В. Мусатов в учебнике 2001 года «История русской литературы первой половины ХХ века (советский период)» , адресованном студентам вузов и рекомендованном Министерством образования страны, утверждает: «Есенина интересовал не ХVII век (так у автора. – Ю. П.) , а ХХ, и не Емельян Пугачёв, а Нестор Махно. Но писать поэму о Махно, который, организовав на территории Украины настоящую крестьянскую республику, вёл войну с красными и белыми одновременно, было слишком опасно» . Станислав и Сергей Куняевы в своей книге «Сергей Есенин» настаивают на том, что в «Пугачеве» отражено антоновское восстание. Об этом свидетельствуют трёхкратная сознательная «ошибка» в наименовании столицы (не Петербург, а Москва) , монолог Бурнова, где упоминается фонарщик из Тамбова, речи разгромленных пугачёвцев, в которых «слышится стон» крестьян тамбовской губернии, «умиротворённых» отрядами под командованием Тухачевского.

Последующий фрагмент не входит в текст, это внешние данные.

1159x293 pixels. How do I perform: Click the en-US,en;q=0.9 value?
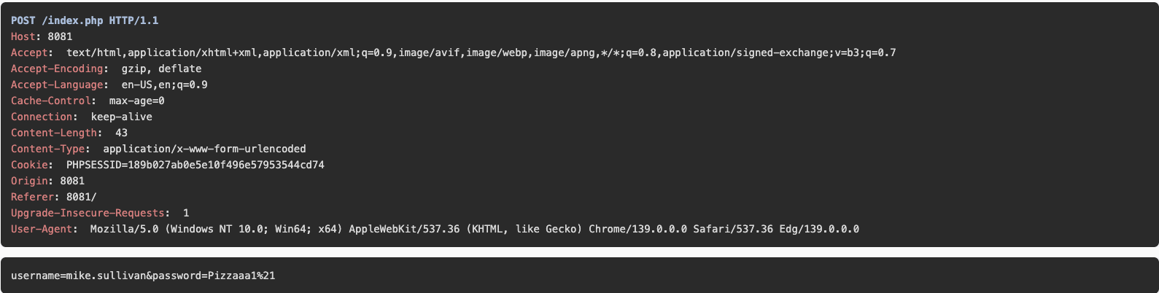click(x=164, y=85)
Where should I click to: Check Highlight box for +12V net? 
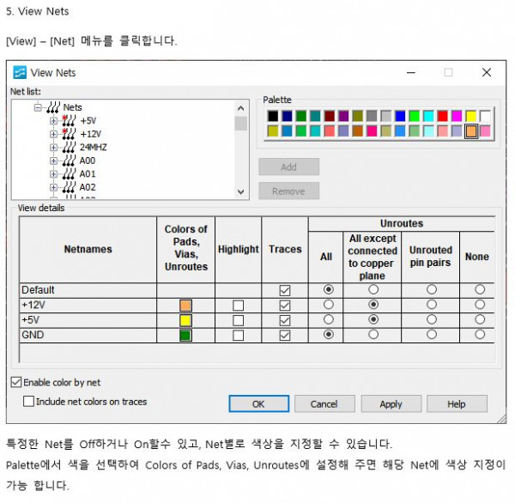click(238, 306)
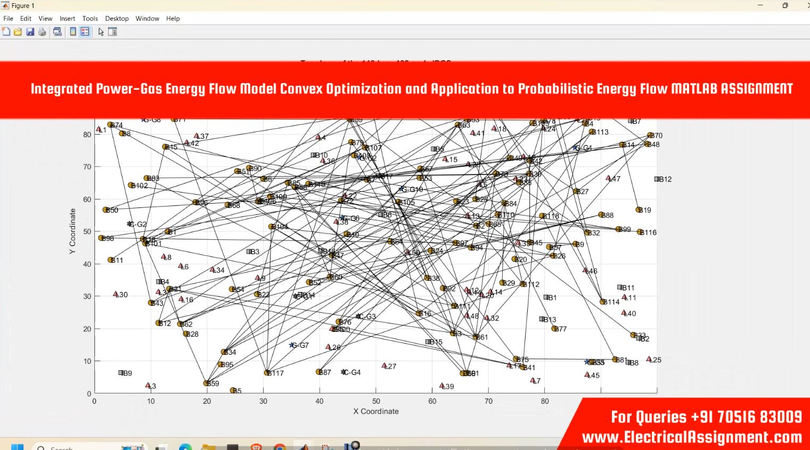Click the X Coordinate axis label
Screen dimensions: 810x450
pos(375,411)

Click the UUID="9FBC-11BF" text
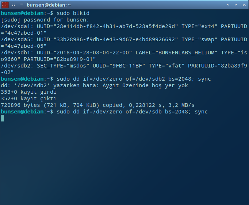pos(119,66)
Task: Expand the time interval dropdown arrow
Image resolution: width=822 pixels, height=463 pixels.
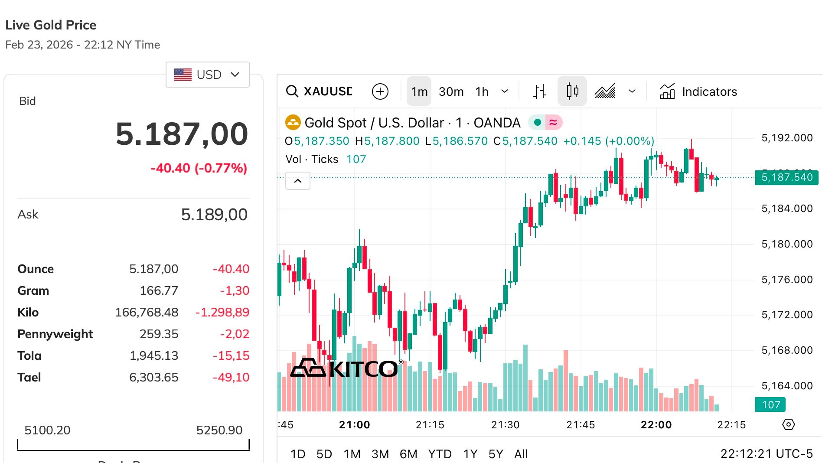Action: 505,91
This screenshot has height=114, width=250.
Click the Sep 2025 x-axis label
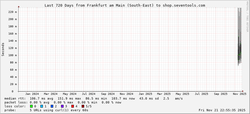click(220, 94)
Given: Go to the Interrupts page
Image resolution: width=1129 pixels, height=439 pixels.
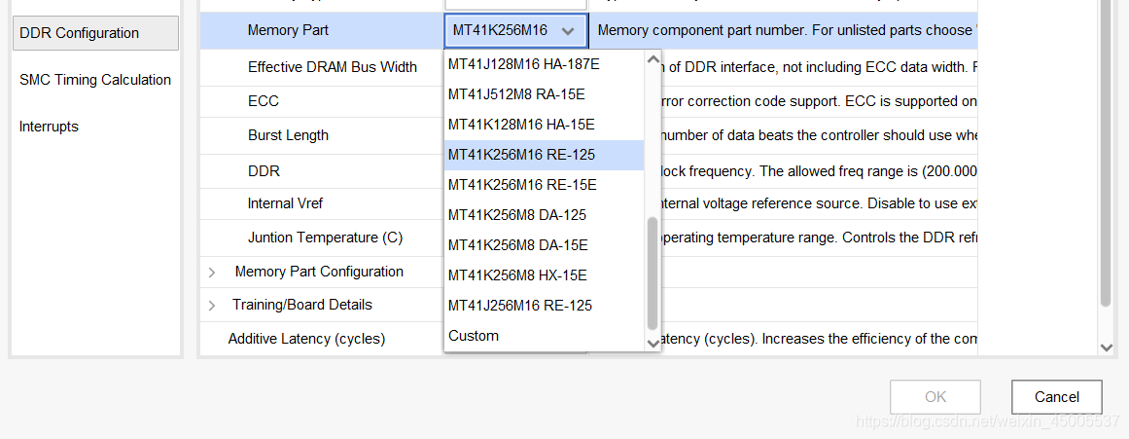Looking at the screenshot, I should click(x=49, y=127).
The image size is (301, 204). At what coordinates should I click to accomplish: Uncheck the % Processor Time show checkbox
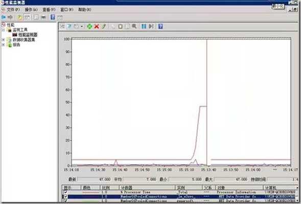(x=65, y=192)
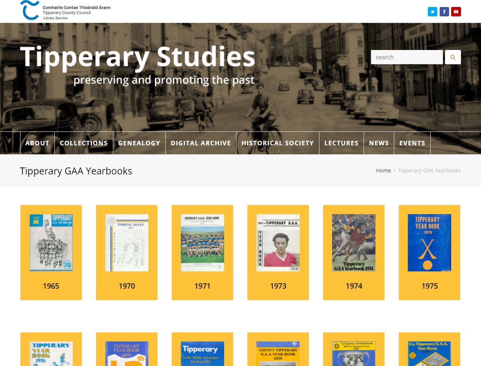Open the Collections menu

coord(83,143)
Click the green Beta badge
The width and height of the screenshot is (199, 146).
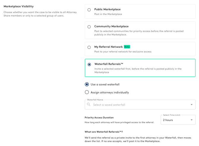(x=127, y=47)
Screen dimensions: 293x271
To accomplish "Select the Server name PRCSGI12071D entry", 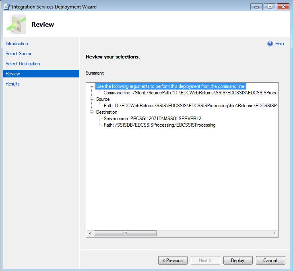I will [x=152, y=119].
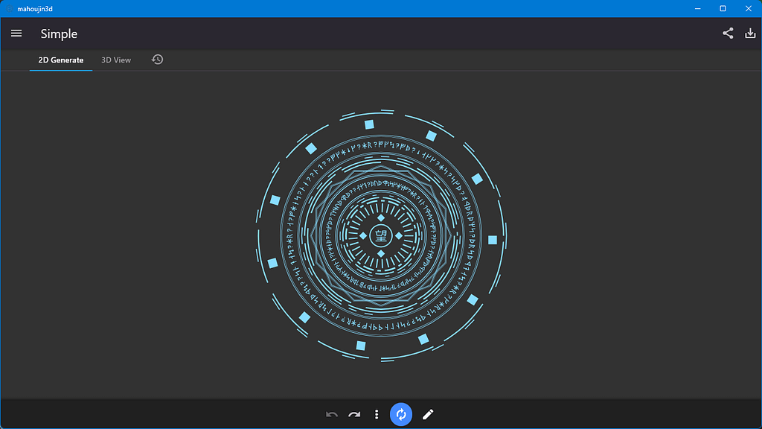Click the mahoujin3d title bar label

point(34,8)
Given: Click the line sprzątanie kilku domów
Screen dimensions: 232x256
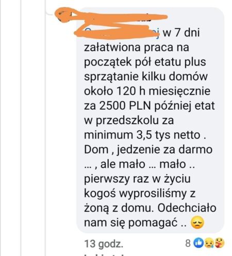Looking at the screenshot, I should [x=146, y=77].
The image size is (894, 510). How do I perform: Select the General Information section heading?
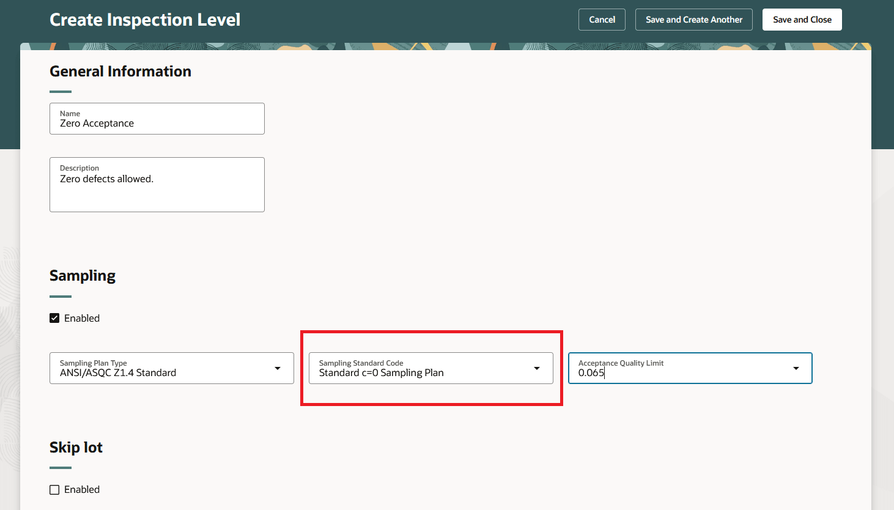coord(120,71)
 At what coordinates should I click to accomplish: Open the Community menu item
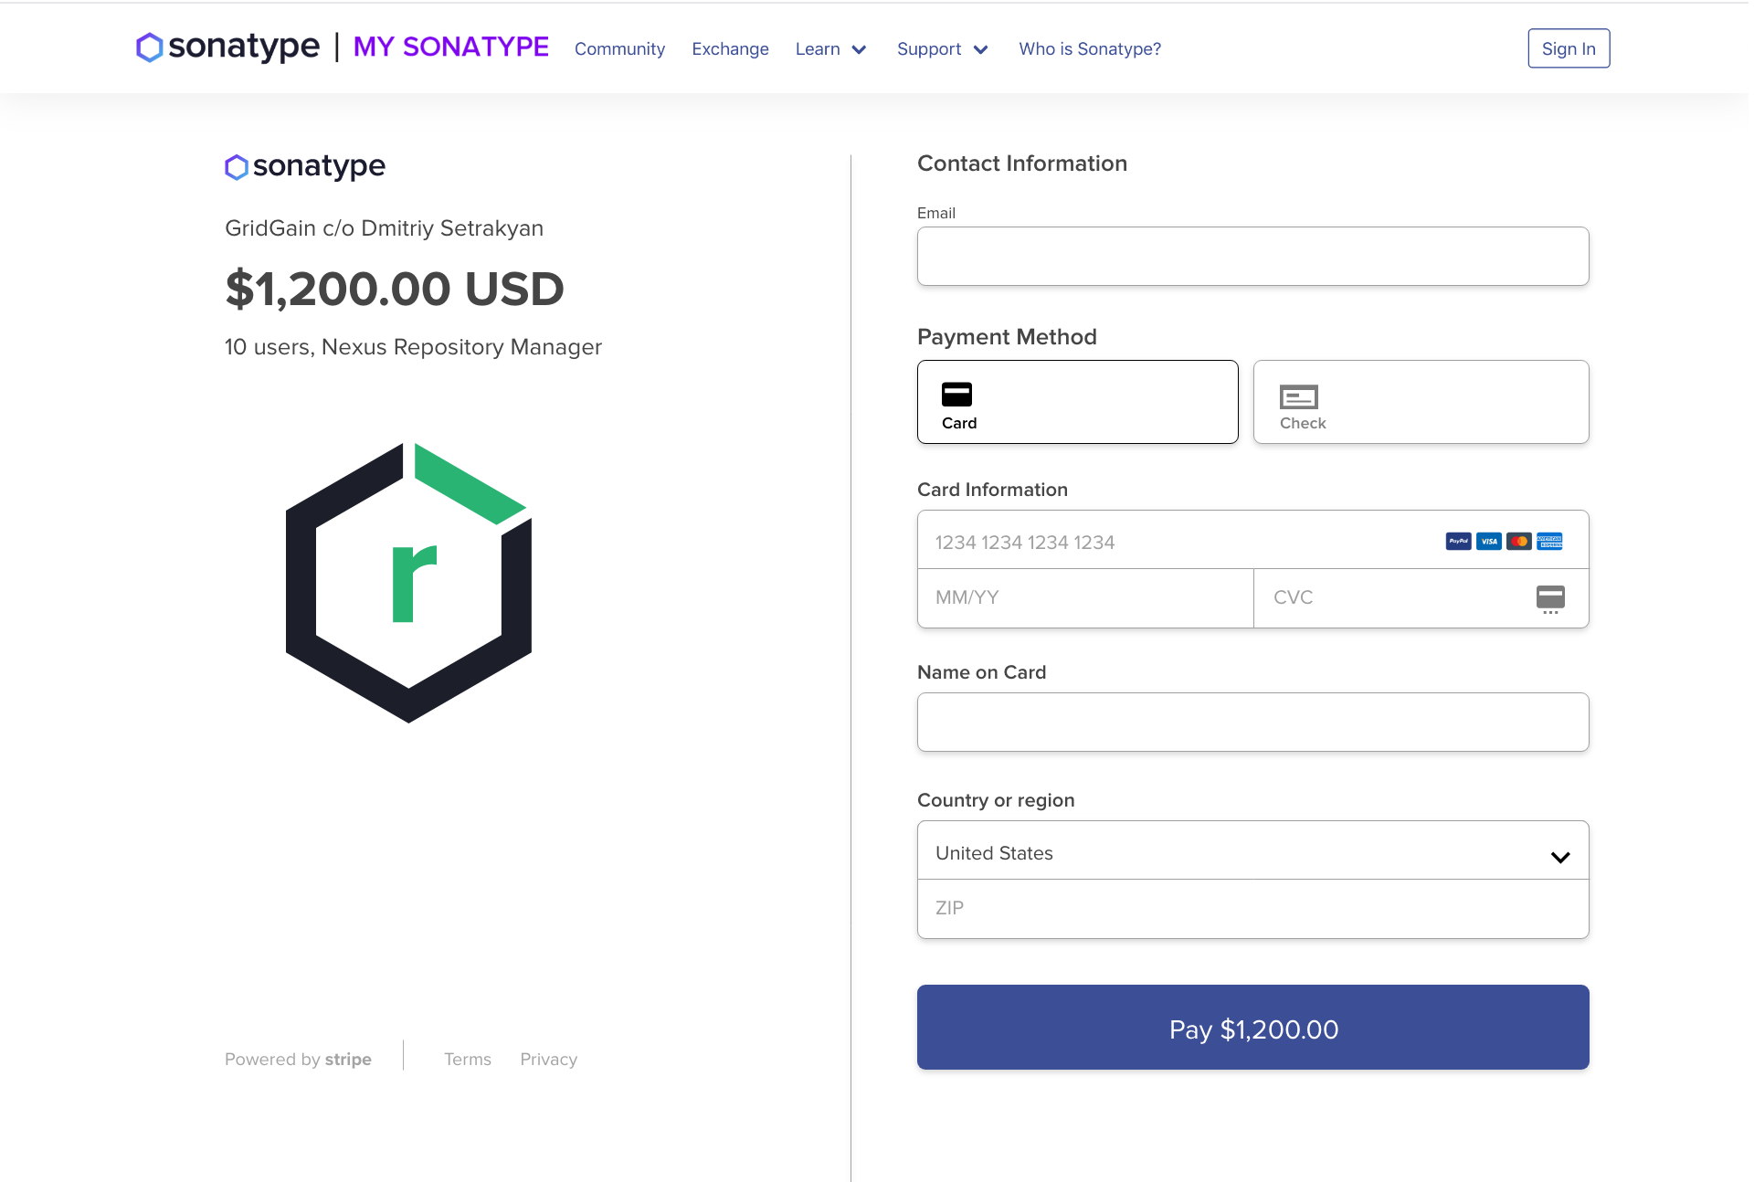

Самую оригинально-фантастическую концепцию высказала в 2006 году Алла Марченко: адмирал Колчак – «Второй Пугачёв» , его личность и деятельность на посту Верховного Правителя России нашла зашифрованные отклики в поэме Есенина. Приведу показательный довод критикессы: «Есенинский Пугачёв, предлагая сподвижникам план спасительного отступления, упоминает Монголию, что, согласитесь, выглядит довольно странно. (Где Монголия, а где заволжские степи и Яицкий городок? ) Зато в рассуждении Колчака ничуть не странно» («Вопросы литературы» , 2006, № 6). Однако нигде в поэме Монголия как вариант убежища не называется. В последней главе Пугачёв и его сподвижники говорят о бегстве в Азию через Гурьев и Каспий. То есть обсуждается идея, которую действительно высказывал реальный Пугачёв, стремившийся в Персию или на Кубань.
Монгольские же орды, упоминаемые в монологе самозванца, – это условное название всех кочевых азиатских народов в поэме, включая башкир, татар, калмыков, воевавших на стороне Пугачёва. Доказательством тому являются слова самозванца в четвёртой главе, речь Зарубина в шестой главе и следующий ответ Крямина Пугачёву:
Знаем мы, знаем твой монгольский народ,
Нам ли храбрость его неизвестна?
Кто же первый, кто первый, как не этот сброд
Под Самарой ударился в бегство?
Есенин, думается, не в целях конспирации интересовался личностью Пугачёва и его эпохой. Подтверждением тому и само произведение, речь о котором впереди, и свидетельства современников, и известное высказывание поэта: «Я несколько лет изучал материалы и убедился, что Пушкин во многом был неправ. Я не говорю уже о том, что у него была своя дворянская точка зрения. И в повести и в истории. Например, у него найдём очень мало имён бунтовщиков, но очень много имён усмирителей или тех, кто погиб от рук пугачёвцев. Я очень, очень много прочёл для своей трагедии и нахожу, что многое Пушкин изобразил просто неверно. Прежде всего сам Пугачёв. Ведь он был почти гениальным человеком, да и многие другие из его сподвижников были людьми крупными, яркими фигурами, а у Пушкина это как-то пропало» .
Пушкинская версия Пугачёва – отправная точка во время работы Есенина над поэмой, поэтому есть смысл сказать о ней особо. Уже много лет по поводу и без повода цитируют известные слова Пушкина о русском бунте, как только ни истолковывая их при этом. Из «Истории Пугачёва» следует, что русский бунт – это не универсальное явление, русский бунт русскому бунту рознь. Показательно, как по-разному Пушкин оценивает действия противоборствующих сторон в событиях 1766 – 1771 годов и пугачёвского бунта 1773 – 1775 годов.